1642 Дело-то обычное

1642 год.

      Пыльные дороги и укромные лесные тропинки, перевидали сотни и тысячи пеших и конных скитальцев: бродяг и беглых преступников – душегубов, воров и насильников; отшельников, не ищущих в миру справедливости и отверженных отступников - истинных сирот, лишенных благословения; неугомонных путешественников - безнадежных романтиков и безуспешных искателей богатств; ушлых мошенников и ловких шарлатанов. И могли бы наверняка рассказать неисчислимое количество историй, по большей части грустных и печальных. Было бы странно, если бы часть их не остались в памяти жителей как легенды и мифы, то есть то, что всегда считают правдивой историей.

      И потому каждый встречный вызывает интерес. От них ждут новостей. Те, что из города извещают о переменах во власти, о нововведениях, о событиях давних и близких, другие, которые идут с уезда, да с его окраин, сообщают о тревогах пограничных,  об угрозах войны и разорении. Многие из них бездомны, и потому у них сотни домов.

      Не в каждом к ним отнесутся с уважением и укроют от непогоды, накормят, приоденут, обуют - в путь дадут помощь посильную.
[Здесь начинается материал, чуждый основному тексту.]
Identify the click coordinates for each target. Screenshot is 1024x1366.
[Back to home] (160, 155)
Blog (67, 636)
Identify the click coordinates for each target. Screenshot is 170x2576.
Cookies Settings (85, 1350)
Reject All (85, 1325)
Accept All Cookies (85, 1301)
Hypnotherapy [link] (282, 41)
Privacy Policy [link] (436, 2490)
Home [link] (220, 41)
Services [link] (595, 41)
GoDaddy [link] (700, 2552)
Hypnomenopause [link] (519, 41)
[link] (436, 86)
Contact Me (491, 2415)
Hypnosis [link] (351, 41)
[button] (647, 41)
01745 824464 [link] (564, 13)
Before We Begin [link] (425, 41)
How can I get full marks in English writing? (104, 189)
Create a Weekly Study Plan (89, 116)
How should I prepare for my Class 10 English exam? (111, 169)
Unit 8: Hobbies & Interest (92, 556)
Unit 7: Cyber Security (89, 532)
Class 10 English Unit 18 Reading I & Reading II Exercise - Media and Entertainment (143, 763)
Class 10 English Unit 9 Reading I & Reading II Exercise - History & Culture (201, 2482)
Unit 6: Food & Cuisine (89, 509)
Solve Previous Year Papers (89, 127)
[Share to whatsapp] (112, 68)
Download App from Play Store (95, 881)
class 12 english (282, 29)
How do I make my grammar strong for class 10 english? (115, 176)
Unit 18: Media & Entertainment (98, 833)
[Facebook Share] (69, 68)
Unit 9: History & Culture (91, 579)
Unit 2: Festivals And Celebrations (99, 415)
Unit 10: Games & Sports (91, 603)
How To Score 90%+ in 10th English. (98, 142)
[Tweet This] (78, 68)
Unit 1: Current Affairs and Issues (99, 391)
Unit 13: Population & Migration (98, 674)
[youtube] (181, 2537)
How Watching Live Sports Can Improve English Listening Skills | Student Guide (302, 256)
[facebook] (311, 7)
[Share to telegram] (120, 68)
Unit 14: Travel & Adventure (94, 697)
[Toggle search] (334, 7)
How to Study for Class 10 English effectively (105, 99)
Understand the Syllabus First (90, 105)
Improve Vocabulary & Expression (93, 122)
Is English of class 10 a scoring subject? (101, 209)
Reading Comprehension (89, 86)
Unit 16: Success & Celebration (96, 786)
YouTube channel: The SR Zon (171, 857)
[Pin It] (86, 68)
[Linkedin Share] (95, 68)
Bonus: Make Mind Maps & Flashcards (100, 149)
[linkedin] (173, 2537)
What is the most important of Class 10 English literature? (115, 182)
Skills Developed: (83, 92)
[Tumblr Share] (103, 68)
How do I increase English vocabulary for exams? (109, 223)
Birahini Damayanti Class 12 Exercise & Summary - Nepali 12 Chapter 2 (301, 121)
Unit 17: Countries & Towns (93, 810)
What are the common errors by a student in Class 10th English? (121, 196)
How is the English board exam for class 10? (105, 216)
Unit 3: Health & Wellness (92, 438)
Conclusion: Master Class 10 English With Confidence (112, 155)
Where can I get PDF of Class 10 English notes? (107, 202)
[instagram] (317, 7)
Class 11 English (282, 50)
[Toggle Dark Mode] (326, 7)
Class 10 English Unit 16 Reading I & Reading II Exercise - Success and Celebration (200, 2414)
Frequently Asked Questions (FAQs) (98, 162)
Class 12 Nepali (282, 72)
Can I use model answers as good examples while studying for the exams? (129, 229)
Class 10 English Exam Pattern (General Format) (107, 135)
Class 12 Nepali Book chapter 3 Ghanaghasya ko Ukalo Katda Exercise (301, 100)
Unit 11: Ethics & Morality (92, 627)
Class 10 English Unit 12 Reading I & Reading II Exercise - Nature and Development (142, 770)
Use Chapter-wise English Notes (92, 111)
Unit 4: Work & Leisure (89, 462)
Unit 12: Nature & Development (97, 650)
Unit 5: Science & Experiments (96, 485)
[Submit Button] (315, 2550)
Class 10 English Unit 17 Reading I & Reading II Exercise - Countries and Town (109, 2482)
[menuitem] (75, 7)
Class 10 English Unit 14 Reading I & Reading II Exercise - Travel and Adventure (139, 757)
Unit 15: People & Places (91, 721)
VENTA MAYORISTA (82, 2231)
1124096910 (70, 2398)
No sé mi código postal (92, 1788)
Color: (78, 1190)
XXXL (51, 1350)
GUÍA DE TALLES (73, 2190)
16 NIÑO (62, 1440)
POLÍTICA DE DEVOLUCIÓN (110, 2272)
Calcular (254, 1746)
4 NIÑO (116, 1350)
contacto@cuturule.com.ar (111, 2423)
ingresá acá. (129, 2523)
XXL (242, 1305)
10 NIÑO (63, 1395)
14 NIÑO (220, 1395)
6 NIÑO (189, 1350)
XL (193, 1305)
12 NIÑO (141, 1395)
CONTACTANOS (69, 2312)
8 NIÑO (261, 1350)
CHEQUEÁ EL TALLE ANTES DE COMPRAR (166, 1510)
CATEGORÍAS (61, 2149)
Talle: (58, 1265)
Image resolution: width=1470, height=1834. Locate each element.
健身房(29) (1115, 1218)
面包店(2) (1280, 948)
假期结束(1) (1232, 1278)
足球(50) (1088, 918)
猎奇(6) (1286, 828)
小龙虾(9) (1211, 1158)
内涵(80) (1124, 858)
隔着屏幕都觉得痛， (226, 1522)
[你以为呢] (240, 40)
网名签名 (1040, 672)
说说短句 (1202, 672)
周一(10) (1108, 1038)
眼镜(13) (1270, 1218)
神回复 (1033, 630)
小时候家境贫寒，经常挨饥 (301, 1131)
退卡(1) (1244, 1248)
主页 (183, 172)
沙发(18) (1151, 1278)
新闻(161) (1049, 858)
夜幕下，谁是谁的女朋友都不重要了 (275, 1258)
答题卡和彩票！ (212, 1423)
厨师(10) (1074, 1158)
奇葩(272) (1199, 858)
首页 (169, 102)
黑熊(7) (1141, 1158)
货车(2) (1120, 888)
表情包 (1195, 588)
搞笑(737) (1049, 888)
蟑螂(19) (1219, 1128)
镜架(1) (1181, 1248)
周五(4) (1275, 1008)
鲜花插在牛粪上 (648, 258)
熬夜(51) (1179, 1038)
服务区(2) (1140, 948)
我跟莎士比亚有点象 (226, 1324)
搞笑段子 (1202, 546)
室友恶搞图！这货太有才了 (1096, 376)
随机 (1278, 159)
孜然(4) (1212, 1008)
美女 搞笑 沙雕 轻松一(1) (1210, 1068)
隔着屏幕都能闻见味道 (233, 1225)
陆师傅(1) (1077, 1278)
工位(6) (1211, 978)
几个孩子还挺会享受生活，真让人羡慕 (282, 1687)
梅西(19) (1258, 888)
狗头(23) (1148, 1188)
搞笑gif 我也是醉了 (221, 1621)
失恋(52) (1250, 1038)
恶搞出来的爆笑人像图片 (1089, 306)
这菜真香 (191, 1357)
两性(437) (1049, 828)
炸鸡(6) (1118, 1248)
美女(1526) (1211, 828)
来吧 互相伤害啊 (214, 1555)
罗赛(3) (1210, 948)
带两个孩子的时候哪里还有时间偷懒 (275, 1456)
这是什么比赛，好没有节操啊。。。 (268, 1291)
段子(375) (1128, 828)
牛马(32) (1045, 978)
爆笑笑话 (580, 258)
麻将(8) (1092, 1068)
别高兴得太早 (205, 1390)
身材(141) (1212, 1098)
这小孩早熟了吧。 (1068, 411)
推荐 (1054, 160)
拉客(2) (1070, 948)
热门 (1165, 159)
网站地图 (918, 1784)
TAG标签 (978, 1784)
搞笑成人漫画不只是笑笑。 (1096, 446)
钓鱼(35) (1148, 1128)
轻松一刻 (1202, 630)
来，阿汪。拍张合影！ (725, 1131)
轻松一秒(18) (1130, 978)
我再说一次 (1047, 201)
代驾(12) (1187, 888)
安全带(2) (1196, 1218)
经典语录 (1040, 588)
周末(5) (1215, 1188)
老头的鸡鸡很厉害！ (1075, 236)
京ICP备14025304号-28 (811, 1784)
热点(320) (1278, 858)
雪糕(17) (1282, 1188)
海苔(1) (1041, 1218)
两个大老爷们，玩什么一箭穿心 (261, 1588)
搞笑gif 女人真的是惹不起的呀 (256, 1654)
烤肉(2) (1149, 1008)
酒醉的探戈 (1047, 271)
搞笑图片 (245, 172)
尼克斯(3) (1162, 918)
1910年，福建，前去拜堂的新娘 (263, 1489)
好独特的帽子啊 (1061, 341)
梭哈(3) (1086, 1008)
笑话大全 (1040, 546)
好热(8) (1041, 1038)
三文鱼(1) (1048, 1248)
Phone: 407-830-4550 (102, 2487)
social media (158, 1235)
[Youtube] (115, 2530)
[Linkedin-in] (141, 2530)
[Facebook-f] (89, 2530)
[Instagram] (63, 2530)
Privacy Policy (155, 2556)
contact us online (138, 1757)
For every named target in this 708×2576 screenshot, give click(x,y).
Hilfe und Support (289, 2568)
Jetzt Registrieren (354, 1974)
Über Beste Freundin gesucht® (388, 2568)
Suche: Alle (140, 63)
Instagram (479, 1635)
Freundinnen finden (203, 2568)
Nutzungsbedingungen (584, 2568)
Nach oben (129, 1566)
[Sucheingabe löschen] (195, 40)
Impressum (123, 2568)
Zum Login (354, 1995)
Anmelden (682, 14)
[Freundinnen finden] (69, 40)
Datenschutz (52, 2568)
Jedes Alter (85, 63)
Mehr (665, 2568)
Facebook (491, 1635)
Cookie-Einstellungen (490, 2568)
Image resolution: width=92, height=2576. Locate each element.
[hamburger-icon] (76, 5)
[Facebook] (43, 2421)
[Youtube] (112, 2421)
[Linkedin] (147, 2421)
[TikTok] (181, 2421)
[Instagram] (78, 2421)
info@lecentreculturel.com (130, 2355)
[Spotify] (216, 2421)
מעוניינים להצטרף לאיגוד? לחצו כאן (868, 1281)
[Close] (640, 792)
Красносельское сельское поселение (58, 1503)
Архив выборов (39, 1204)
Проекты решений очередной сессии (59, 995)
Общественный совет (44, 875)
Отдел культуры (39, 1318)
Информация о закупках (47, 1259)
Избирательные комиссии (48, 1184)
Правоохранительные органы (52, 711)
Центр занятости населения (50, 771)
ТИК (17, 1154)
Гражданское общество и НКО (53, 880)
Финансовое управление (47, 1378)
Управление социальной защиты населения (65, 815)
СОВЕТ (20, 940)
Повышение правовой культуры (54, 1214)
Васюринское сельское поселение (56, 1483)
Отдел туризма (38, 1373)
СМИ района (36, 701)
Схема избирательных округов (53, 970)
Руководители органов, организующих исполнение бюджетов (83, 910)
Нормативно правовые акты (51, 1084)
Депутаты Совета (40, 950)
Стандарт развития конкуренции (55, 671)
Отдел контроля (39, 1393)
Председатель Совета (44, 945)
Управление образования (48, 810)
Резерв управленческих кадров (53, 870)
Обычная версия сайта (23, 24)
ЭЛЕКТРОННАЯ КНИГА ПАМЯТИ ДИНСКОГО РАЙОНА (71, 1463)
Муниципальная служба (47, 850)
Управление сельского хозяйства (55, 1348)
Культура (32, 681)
И бедолаги-путники не задерживаются, не привязываются ни к одному из временных убежищ, торопятся, верят и надеются, что их ждут более гостеприимные хозяева.

      Свои, деревенские, такого интереса не вызывают. Своих знают с рождения, видели в любом виде. Таким чего дашь? И кому интересно выслушивать чужие жалобы? Своих забот предостаточно. Сами справляйтесь, или к родичам идите – помогут, если человек хороший. А коли все ладно, то зачем пришли? Приглашайте к себе, тогда и порадуемся.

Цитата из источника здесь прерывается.